Note: Over the last short while, I’ve received amazing feedback on my previous pieces about the path on which I find myself in rebuilding my faith and prosperity. I’m touched and humbled because, although I always aim to be transparent, these last few have been extremely personal and I was nervous about sharing. Your feedback has been reassuring; moreover I’m amazed by how many people feel the same. This column brings that journey to a stop sign — at least as far as things stand today. Thank you for coming along.

With that as backstory, we have two cars.

the pontiac when it was youngerOne was a 1997 Pontiac Sunfire; a low-end economy car with 122,000 miles.
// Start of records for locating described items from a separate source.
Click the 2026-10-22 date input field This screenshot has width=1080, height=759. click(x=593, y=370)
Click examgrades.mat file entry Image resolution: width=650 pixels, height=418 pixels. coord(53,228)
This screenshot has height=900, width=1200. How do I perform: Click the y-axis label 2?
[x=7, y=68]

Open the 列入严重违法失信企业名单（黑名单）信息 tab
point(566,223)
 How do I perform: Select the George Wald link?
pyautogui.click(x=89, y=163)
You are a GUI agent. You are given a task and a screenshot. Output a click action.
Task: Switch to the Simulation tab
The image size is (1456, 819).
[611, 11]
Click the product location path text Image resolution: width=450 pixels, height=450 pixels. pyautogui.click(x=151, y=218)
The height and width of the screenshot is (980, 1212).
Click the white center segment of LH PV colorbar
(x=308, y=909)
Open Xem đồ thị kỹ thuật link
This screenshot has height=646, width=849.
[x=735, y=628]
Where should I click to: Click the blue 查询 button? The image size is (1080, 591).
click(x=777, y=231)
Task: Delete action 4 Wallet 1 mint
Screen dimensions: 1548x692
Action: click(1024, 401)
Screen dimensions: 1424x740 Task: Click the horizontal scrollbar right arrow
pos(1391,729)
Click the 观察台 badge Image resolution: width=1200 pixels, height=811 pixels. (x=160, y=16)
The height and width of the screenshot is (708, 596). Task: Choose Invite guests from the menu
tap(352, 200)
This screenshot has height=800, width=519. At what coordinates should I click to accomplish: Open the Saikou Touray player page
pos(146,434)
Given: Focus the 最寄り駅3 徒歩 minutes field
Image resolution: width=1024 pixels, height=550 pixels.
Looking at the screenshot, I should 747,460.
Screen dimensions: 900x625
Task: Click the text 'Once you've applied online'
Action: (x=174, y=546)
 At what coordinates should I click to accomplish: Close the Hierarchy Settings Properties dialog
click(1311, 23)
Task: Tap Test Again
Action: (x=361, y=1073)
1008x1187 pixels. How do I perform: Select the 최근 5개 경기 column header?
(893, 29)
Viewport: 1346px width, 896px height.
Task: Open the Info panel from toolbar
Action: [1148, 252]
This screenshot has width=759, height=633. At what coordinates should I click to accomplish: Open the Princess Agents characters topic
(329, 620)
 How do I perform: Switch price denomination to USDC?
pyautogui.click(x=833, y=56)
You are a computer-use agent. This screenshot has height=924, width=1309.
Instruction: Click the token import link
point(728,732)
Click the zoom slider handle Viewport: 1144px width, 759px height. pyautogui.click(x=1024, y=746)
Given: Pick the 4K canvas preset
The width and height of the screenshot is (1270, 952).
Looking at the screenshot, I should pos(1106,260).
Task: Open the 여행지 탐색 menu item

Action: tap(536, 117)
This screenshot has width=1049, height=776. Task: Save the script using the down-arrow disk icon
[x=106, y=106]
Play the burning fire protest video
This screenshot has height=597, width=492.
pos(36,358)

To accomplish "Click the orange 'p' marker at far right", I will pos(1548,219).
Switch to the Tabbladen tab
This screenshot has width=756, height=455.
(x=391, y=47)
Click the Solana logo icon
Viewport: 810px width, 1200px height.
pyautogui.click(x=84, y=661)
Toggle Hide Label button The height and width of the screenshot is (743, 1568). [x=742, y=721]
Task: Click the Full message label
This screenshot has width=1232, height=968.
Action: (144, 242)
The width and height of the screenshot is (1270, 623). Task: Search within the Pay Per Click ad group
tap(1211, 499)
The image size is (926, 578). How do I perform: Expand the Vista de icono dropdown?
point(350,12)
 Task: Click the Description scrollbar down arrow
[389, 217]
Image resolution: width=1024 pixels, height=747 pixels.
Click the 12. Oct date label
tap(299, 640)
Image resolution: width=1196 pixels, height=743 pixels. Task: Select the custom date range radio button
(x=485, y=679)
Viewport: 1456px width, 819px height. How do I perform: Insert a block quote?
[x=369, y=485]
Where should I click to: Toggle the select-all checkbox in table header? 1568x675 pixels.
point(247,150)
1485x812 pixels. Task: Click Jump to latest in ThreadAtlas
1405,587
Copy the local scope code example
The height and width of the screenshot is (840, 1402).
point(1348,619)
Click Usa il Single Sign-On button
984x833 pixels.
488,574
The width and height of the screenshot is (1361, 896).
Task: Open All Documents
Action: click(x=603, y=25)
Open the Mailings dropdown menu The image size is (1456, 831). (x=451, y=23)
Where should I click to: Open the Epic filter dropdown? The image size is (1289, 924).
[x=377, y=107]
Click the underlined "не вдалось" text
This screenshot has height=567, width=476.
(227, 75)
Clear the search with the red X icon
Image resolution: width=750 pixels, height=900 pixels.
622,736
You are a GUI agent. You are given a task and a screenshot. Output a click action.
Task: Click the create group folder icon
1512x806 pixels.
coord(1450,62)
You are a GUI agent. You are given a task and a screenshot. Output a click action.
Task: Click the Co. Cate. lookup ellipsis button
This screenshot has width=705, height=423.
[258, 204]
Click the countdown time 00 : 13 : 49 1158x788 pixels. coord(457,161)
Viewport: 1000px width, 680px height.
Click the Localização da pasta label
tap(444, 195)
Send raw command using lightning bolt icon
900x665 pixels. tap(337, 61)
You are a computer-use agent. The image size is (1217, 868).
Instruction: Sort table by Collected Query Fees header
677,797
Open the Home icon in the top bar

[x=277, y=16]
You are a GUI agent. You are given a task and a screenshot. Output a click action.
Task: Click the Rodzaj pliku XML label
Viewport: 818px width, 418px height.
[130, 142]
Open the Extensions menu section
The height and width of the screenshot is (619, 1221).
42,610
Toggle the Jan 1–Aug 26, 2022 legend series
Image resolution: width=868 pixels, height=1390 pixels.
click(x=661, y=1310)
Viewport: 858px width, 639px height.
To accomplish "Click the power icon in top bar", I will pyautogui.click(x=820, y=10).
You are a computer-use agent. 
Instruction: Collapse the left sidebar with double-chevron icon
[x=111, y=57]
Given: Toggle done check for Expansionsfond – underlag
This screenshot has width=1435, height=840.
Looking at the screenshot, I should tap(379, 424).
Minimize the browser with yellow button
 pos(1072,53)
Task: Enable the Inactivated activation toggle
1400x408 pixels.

People oft-times are shocked when they hear I possess an 18-year-old auto with so few miles. They are thrown further back on their heels upon learning our second car, which is 19 years old, has merely 75,000 miles. (I joke that it still has its original tires.) What can I say? We walk a lot, and as you might remember, until a car hit me a few years ago, I rode my bike a great deal. In addition, we are loyal, not quick to discard that which is still usable.

Yet, driving to clients in a peeling grunting, clanking, banging automobile which wheezed and creaked more than a dilapidated, broken-down, gasping pipe organ not only gave me great concerns about safety, but — as vain as it may sound — didn’t fit the image I want to portray. Bottom line was I needed (and wanted) a new car. It was time. The problem is that in the last almost-two decades, the technology of cars has improved significantly. Yet, despite that, no one has figured out how to remove car payments. Sigh…

Putting forth my trusty mantra, “I live in a state of constant abundance;” I set forth on what would become a three-month journey to find the “perfect car.”